Helpguide International explains that “anxiety is a normal reaction to danger, the body’s automatic fight-or-flight response that is triggered when you feel threatened, under pressure, or are facing a challenging situation, such as a job interview, exam, or first date.” Basically, anxiety is the body’s natural response to stress. Anxiety is often unavoidable, as every individual will experience stress at some point in his or her life. Further, although its symptoms are often unpleasant, experiencing anxiety is not necessarily a bad thing as it can help an individual remain alert and focused. However, there is a big difference between experiencing anxiety and having an anxiety disorder. According to the American Psychiatric Association there are several different types of anxiety disorders, some of which include: generalized anxiety disorder (GAD), separation anxiety disorder, panic disorder, agoraphobia, and social anxiety disorder (also known as social phobia). Anxiety disorders can be debilitating, and interfere with one’s ability to function optimally in one’s everyday life.
Signs and Symptoms
In order to gauge whether or not you are experiencing anxiety it is helpful to be aware of common signs and symptoms. The Mayo Clinic provides examples, some of which include the following:
- Shortness of breath
- Dry mouth
- Having a sense of impending danger, panic or doom
- Chest pain
- Hyperventilation (breathing rapidly)
- Muscle aches and pains
- Feeling nervous, restless and/ or tense
- Loss of concentration
- Sleep disturbances
- Experiencing gastrointestinal (GI) problems
Symptoms can range in severity and duration. It is important to note that while anxiety disorders are highly common, not every individual that experiences anxiety will inevitably go on to develop and anxiety disorder. The exact cause for developing an anxiety disorder remains unknown. Research suggests that it is likely due to a combination of contributing factors such as psychological, environmental, genetic, and developmental factors.
Do I Have An Anxiety Disorder?
Consider the following questions, and if you identify with any of them it could be indicative of an anxiety disorder, and it may be advantageous to seek professional guidance:
- Does your anxiety interfere with your daily life (e.g. school, work, family responsibilities, etc.)?
- Are you constantly tense, worried, or on edge?
- Do you believe that something bad will happen if certain things are not done a certain way?
- Do you experience unshakable, irrational fears?
- Do you feel like danger and/ or catastrophe is lingering around every corner?
- Do you experience sudden, unexpected anxiety attacks?
- Do you avoid everyday situations and/ or activities because they cause you anxiety?
In order to obtain the most effective treatment, it is crucial to be thoroughly evaluated and diagnosed by a qualified mental health professional.

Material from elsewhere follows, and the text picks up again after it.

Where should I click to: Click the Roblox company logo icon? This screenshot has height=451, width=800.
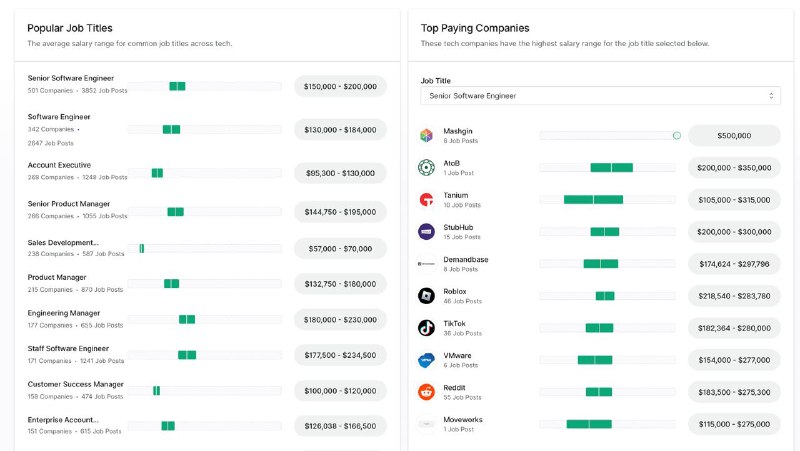(425, 295)
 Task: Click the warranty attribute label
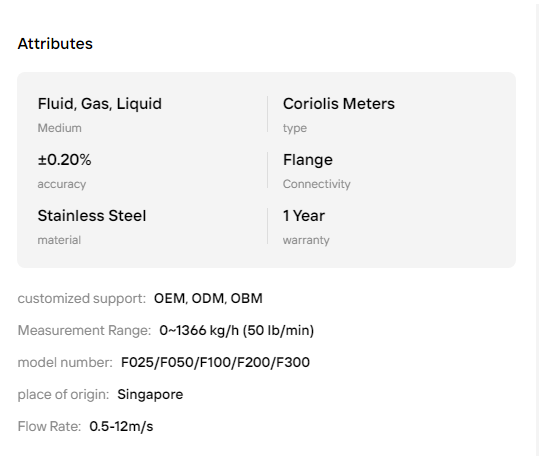point(306,240)
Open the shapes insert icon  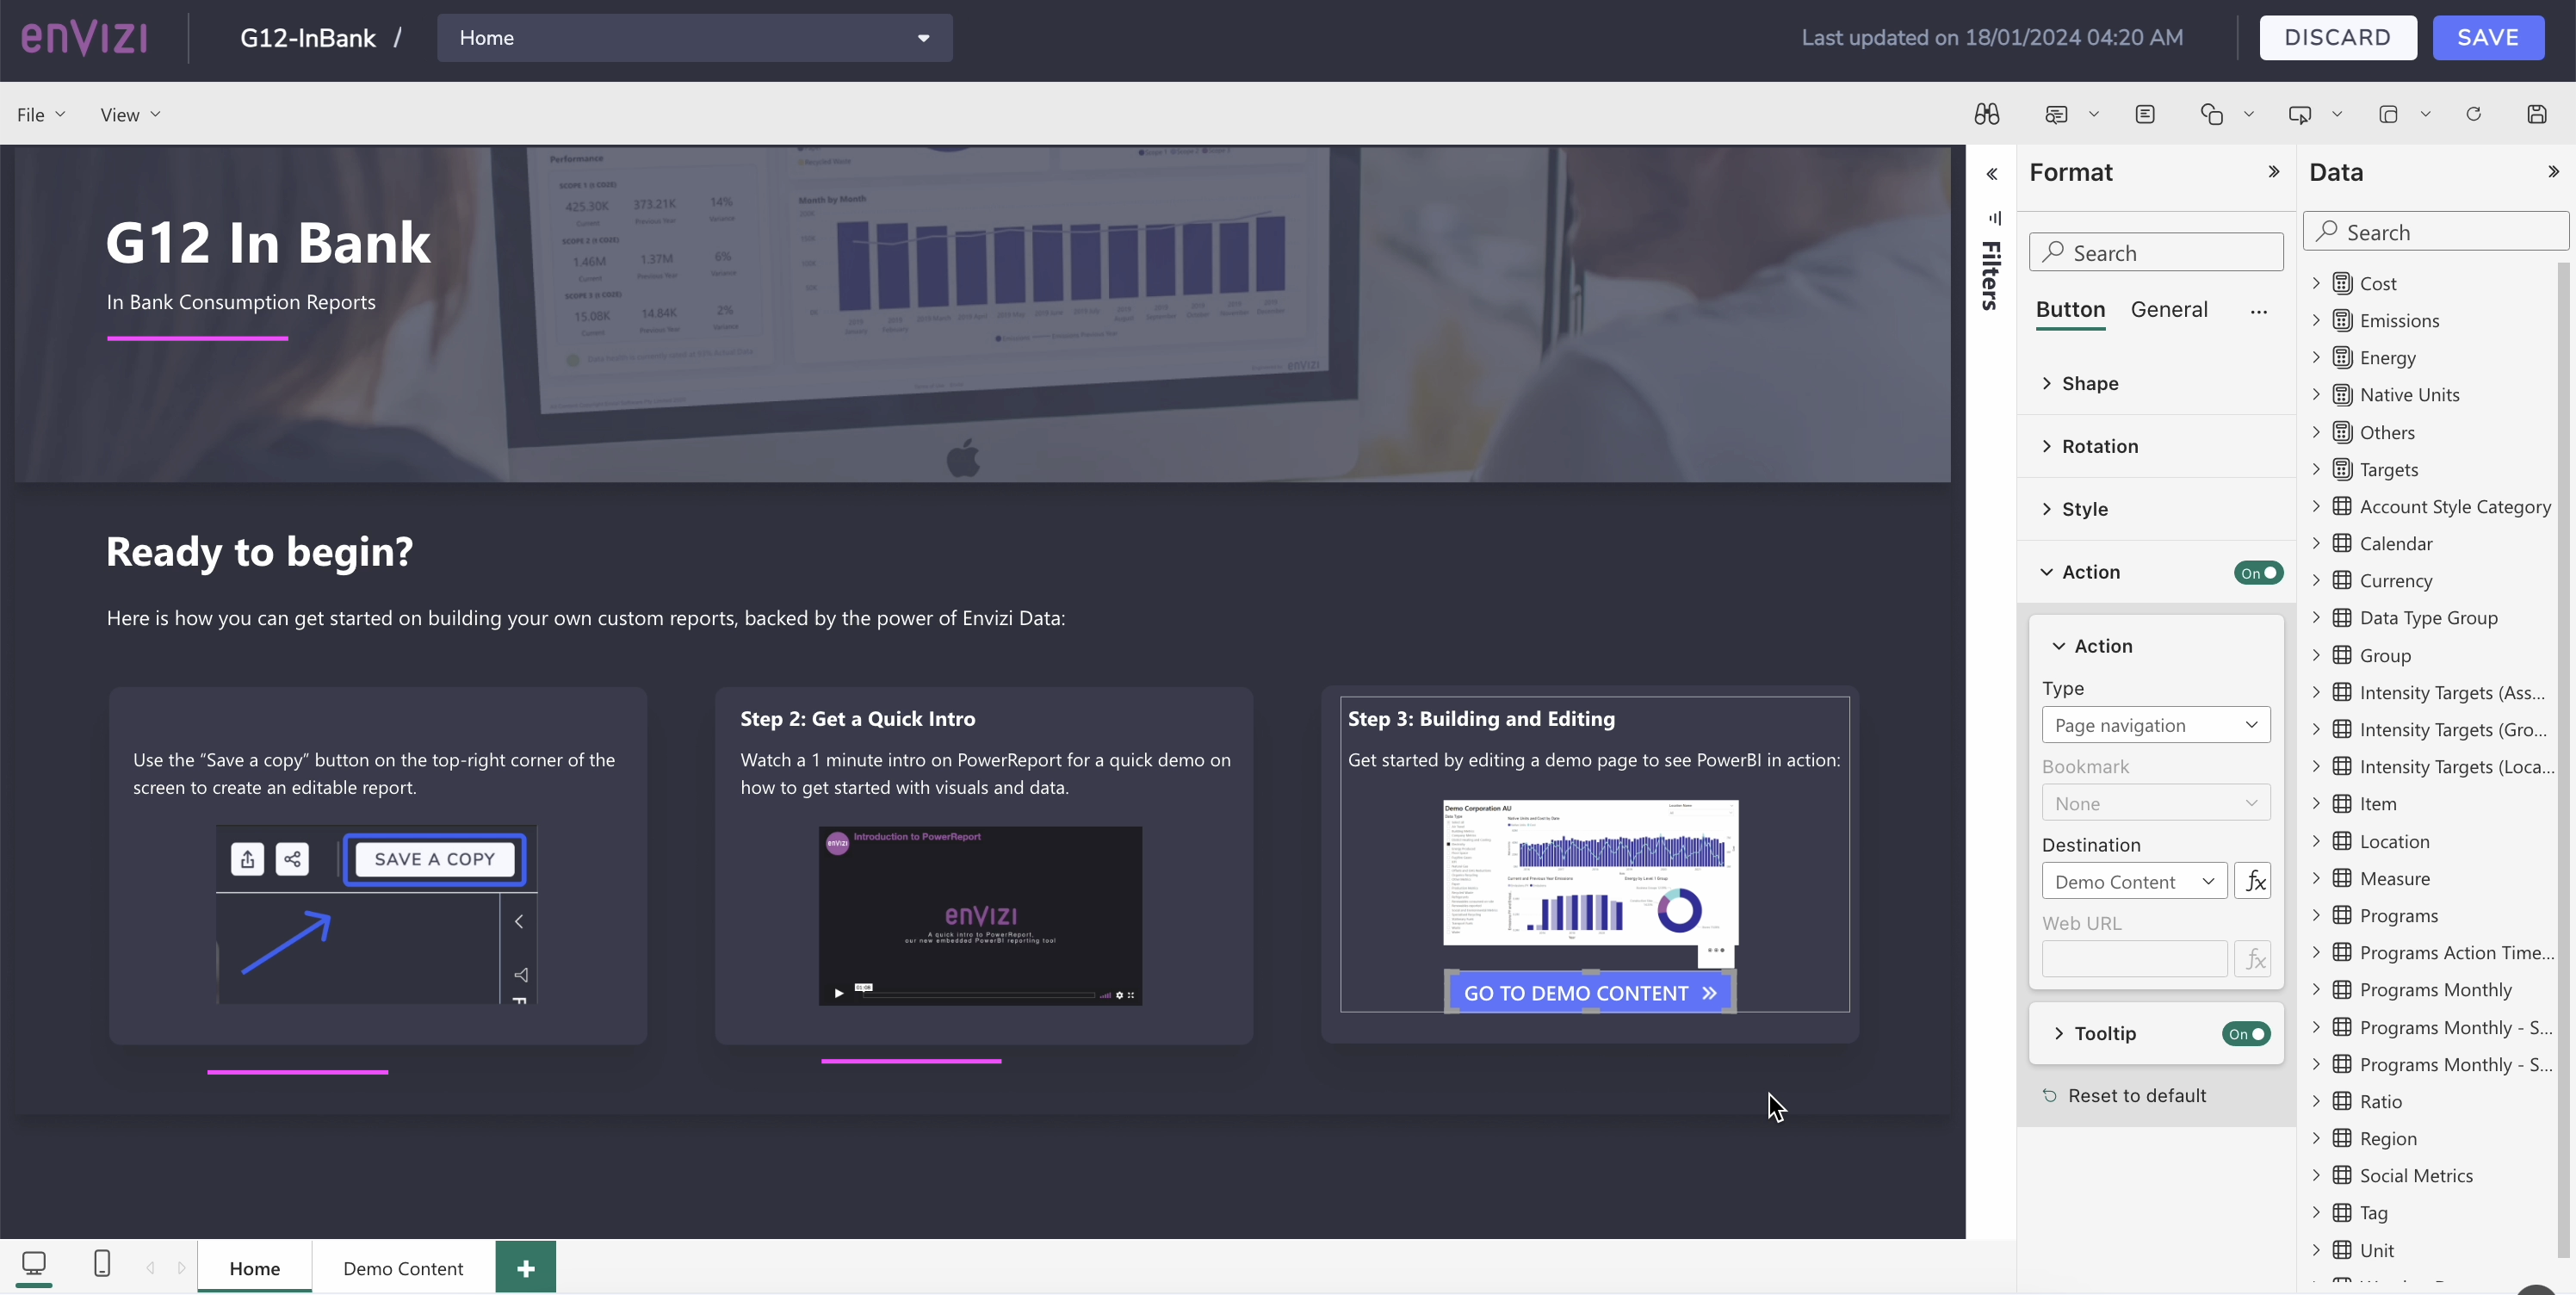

The information above is provided for the use of informational purposes only. The above content is not to be substituted for professional advice, diagnosis, or treatment, as in no way is it intended as an attempt to practice medicine, give specific medical advice, including, without limitation, advice concerning the topic of mental health. As such, please do not use any material provided above as a means to disregard professional advice or delay seeking treatment.